───── DATA TO PROCESS ─────

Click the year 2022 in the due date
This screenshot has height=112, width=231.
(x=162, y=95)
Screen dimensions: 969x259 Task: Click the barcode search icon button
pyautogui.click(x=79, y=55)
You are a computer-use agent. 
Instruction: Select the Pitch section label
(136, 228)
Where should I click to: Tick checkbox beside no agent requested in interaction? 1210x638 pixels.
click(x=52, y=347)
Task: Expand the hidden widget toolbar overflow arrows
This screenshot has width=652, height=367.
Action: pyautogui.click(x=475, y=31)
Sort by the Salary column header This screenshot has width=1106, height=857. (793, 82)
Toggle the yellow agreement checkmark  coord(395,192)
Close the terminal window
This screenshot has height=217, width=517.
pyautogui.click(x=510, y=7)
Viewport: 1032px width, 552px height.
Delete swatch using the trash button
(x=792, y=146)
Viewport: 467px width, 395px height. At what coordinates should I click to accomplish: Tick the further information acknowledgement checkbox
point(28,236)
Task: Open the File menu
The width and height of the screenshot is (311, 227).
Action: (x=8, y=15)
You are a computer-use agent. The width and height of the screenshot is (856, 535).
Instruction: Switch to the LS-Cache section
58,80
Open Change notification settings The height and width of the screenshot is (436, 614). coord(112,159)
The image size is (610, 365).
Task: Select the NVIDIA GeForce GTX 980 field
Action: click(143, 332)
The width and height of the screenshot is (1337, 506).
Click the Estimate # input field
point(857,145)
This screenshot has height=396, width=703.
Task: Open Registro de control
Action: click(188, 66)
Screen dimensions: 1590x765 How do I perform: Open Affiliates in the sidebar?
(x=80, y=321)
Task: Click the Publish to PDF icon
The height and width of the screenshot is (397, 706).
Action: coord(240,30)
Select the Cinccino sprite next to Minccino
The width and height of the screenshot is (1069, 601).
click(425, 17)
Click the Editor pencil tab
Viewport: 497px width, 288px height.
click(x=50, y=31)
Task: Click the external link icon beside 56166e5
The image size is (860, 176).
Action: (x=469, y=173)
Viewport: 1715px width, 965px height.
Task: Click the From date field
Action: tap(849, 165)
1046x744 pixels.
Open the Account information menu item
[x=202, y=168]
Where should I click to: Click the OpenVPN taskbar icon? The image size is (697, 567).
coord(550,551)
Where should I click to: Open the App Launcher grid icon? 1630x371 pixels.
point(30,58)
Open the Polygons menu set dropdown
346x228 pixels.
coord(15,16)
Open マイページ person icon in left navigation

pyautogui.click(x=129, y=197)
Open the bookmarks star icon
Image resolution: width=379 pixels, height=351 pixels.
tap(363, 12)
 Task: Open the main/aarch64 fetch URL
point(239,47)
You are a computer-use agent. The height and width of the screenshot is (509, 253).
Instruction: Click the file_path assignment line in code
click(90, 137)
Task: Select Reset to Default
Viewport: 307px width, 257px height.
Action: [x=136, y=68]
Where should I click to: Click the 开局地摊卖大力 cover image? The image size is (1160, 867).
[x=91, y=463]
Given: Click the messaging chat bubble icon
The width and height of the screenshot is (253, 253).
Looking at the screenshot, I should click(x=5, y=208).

─────

## PROBLEM DESCRIPTION
Please retype the material between the line holding "Task: Expand the" and the line holding "(x=80, y=321)", inclusive, keeping every line exactly as it appears.

## RESULT FOR THIS EXERCISE
Task: Expand the hidden widget toolbar overflow arrows
This screenshot has width=652, height=367.
Action: pyautogui.click(x=475, y=31)
Sort by the Salary column header This screenshot has width=1106, height=857. (793, 82)
Toggle the yellow agreement checkmark  coord(395,192)
Close the terminal window
This screenshot has height=217, width=517.
pyautogui.click(x=510, y=7)
Viewport: 1032px width, 552px height.
Delete swatch using the trash button
(x=792, y=146)
Viewport: 467px width, 395px height. At what coordinates should I click to accomplish: Tick the further information acknowledgement checkbox
point(28,236)
Task: Open the File menu
The width and height of the screenshot is (311, 227).
Action: (x=8, y=15)
You are a computer-use agent. The width and height of the screenshot is (856, 535).
Instruction: Switch to the LS-Cache section
58,80
Open Change notification settings The height and width of the screenshot is (436, 614). coord(112,159)
The image size is (610, 365).
Task: Select the NVIDIA GeForce GTX 980 field
Action: click(143, 332)
The width and height of the screenshot is (1337, 506).
Click the Estimate # input field
point(857,145)
This screenshot has height=396, width=703.
Task: Open Registro de control
Action: click(188, 66)
Screen dimensions: 1590x765 How do I perform: Open Affiliates in the sidebar?
(x=80, y=321)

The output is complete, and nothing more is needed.